THE TASK:
No pictures belong in the result; set down exactly the lines from the one containing "Where should I click to: Click" through the final line of the listing, and nothing more.

※

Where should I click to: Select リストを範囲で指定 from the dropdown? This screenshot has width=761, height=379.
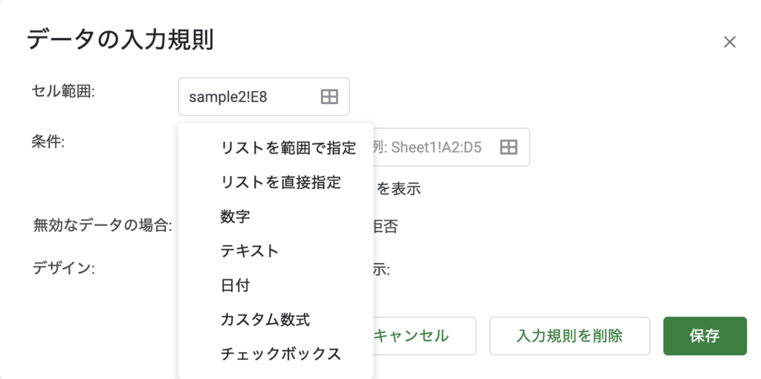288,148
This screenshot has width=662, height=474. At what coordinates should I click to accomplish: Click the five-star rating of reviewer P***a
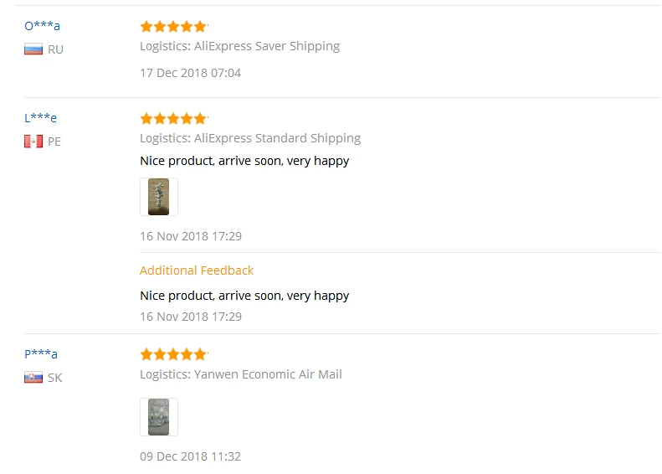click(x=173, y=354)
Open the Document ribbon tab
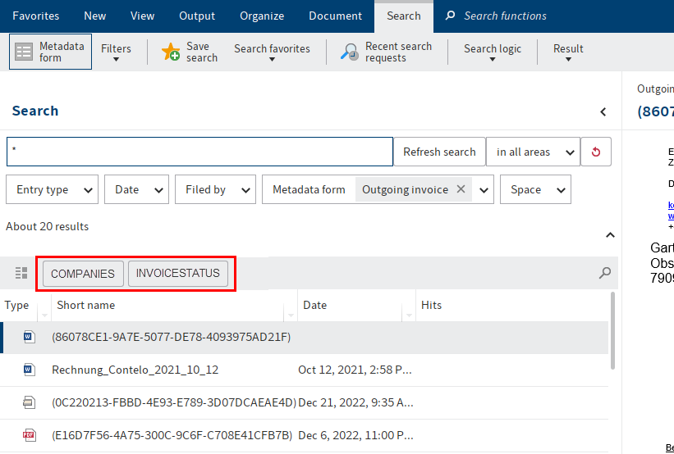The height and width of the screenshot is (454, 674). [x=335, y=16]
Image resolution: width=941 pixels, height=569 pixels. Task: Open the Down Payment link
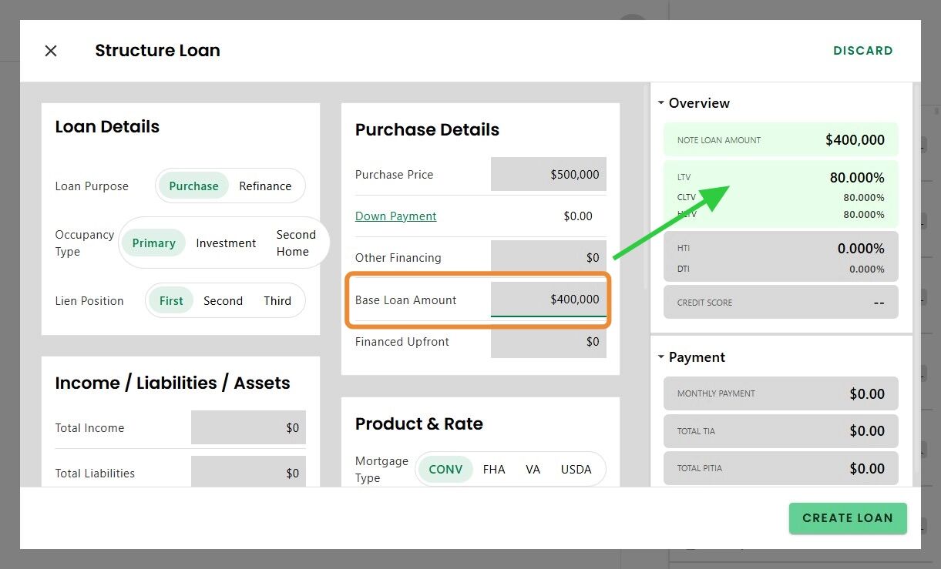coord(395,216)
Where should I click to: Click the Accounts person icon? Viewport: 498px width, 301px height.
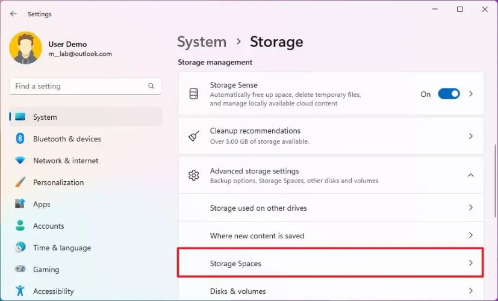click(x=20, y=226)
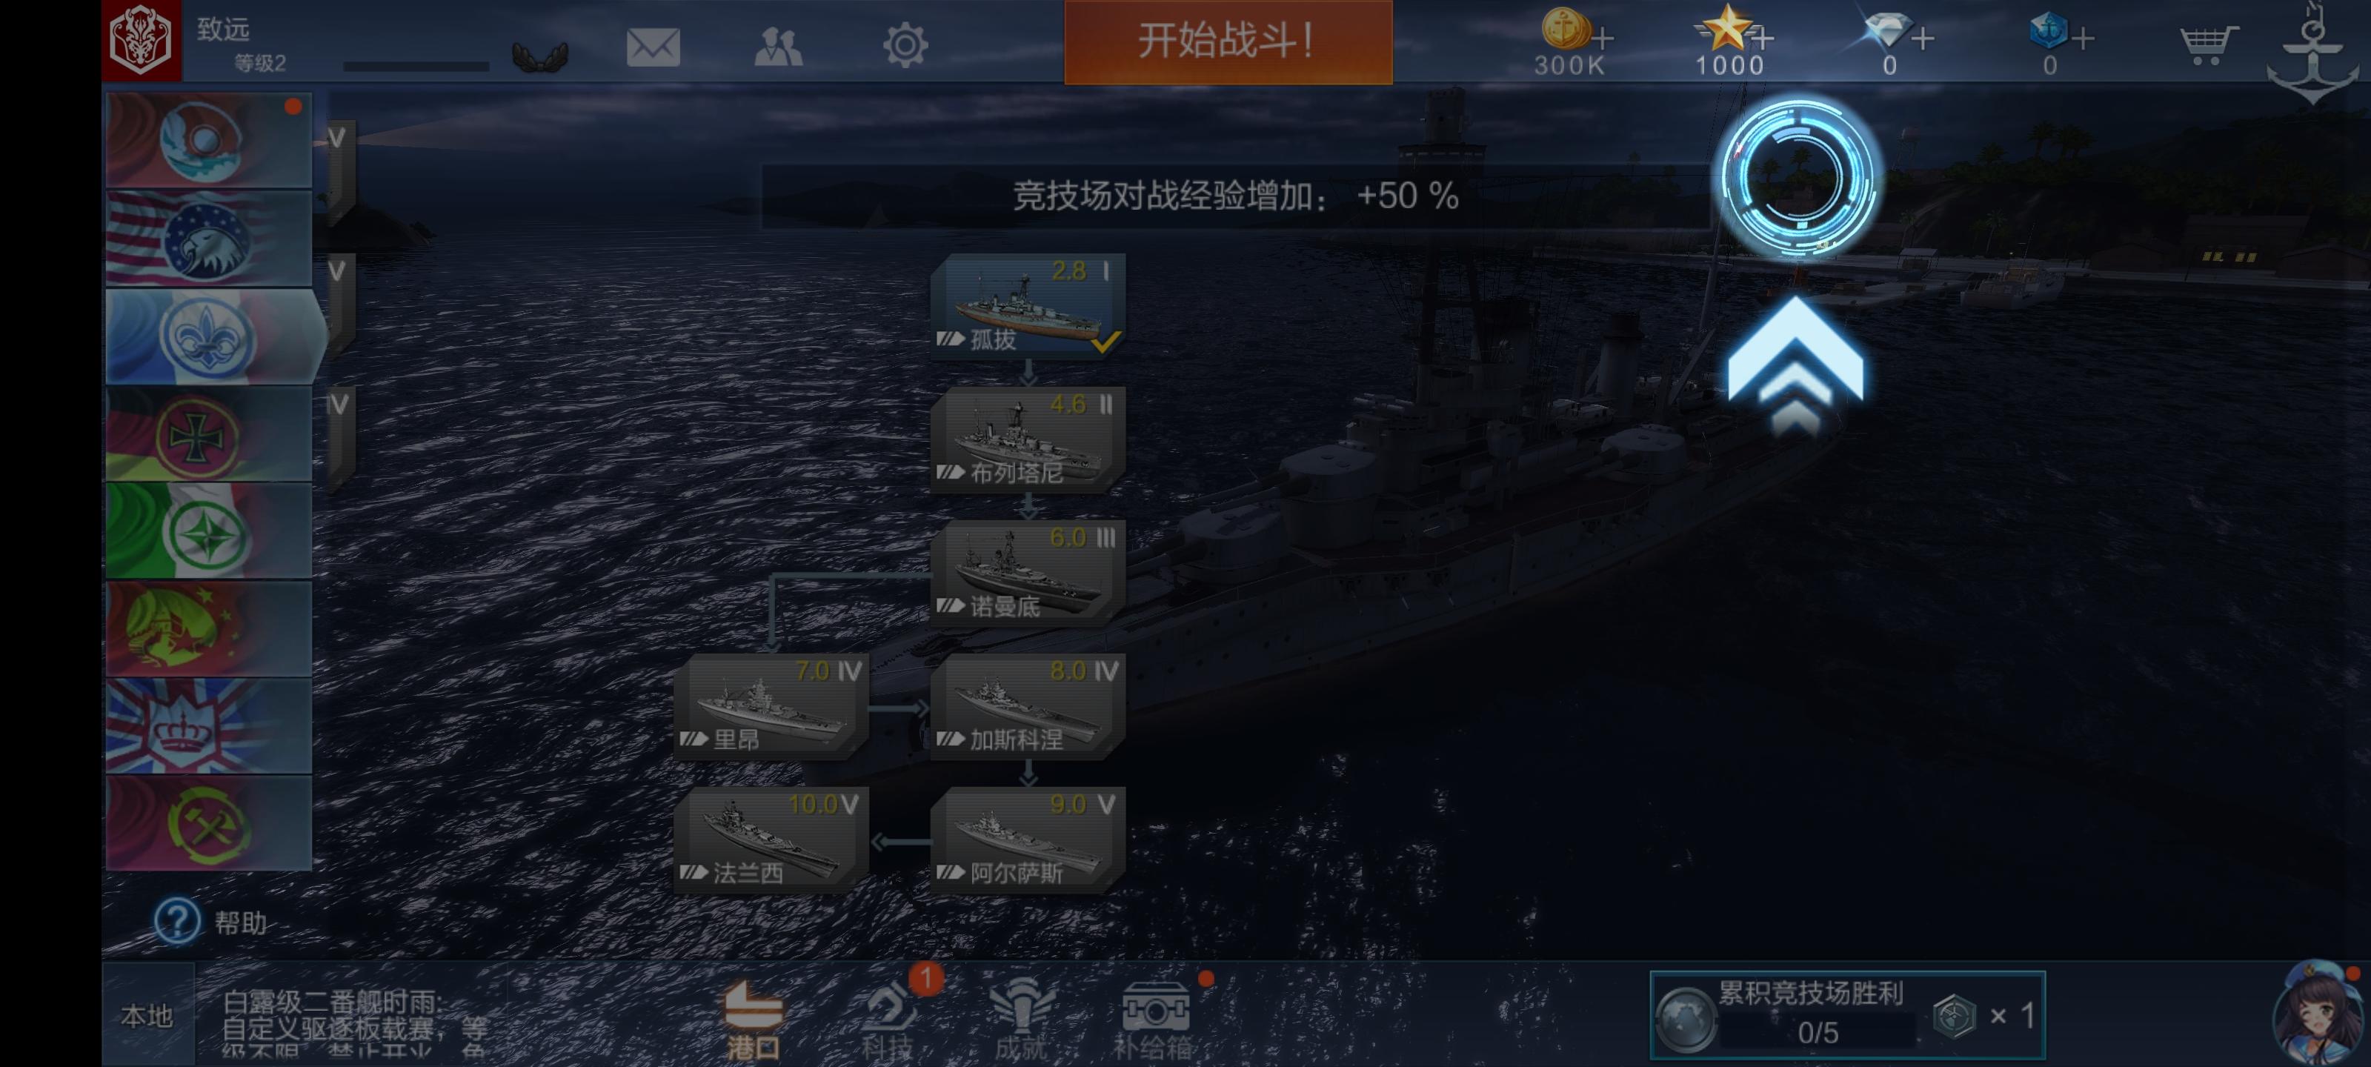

※

WRITTEN ANSWER:
Where should I click to: Click the Accounts person icon? Viewport: 498px width, 301px height.
click(x=20, y=226)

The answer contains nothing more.